Not all that appetizing, is it? But, a couple of commas, and voila! “Rachel Ray finds inspiration in cooking, her family, and her dog.” (Turns out the magazine cover was a fake, which is probably why it went viral.)
Sometimes phrases, not just commas, make all the difference. A number of years ago the South Dakota Legislature passed a bill that affected meatpacker Morrell’s ability to purchase livestock outside the state.
The measure included this sentence: “A packer purchasing or soliciting livestock for slaughter in this state may not discriminate in prices paid or offered to be paid to sellers of that livestock.”
The legislator’s intent was to protect South Dakota producers, but in court, it was determined that the measure included all livestock purchased, even that outside the state, and Morrell’s challenged the law as an unconstitutional restraint of interstate commerce.
Morrell’s won the case. As written, the key phrase, “in this state,” modifies the word “slaughter” and therefore meant that any livestock, even that purchased outside of South Dakota, would be subject to the law. The phrase would have to be placed after the word “livestock” to mean only animals purchased in South Dakota.
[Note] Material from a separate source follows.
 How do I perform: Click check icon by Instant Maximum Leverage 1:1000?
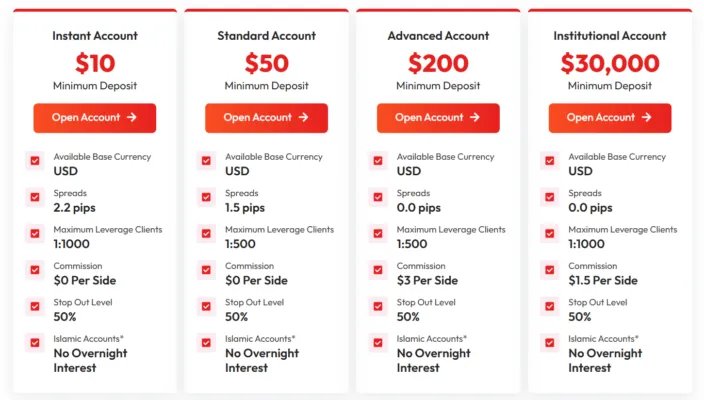[35, 233]
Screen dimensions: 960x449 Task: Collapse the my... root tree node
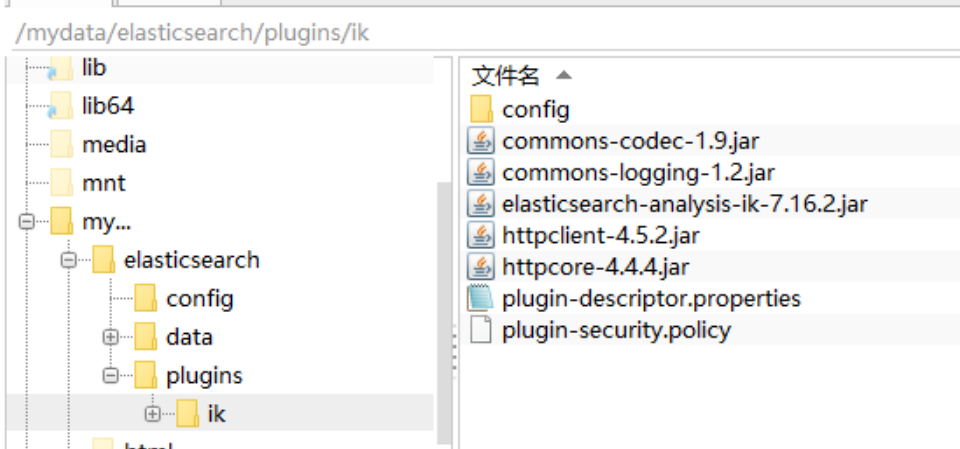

And who is burdened with making sure the punctuation and phrases are correct? The Legislative Research Council, a state agency that drafts bills for state lawmakers.
Taking into account that as many as 600 bills may be introduced, that can mean a lot of commas, phrases, and other minefields characteristic of the English language.
There are 22 full-time LRC employees, the smallest agency of its kind in the nation, said Jason Hancock, director.
Smallest doesn’t mean “last,” as we South Dakotans hear all too often.  In fact, given the flood of words that lawmakers labor to introduce each session – and the absence of lawsuits focusing on language – we can be thankful for the dedicated employees of the LRC and simply say, well done!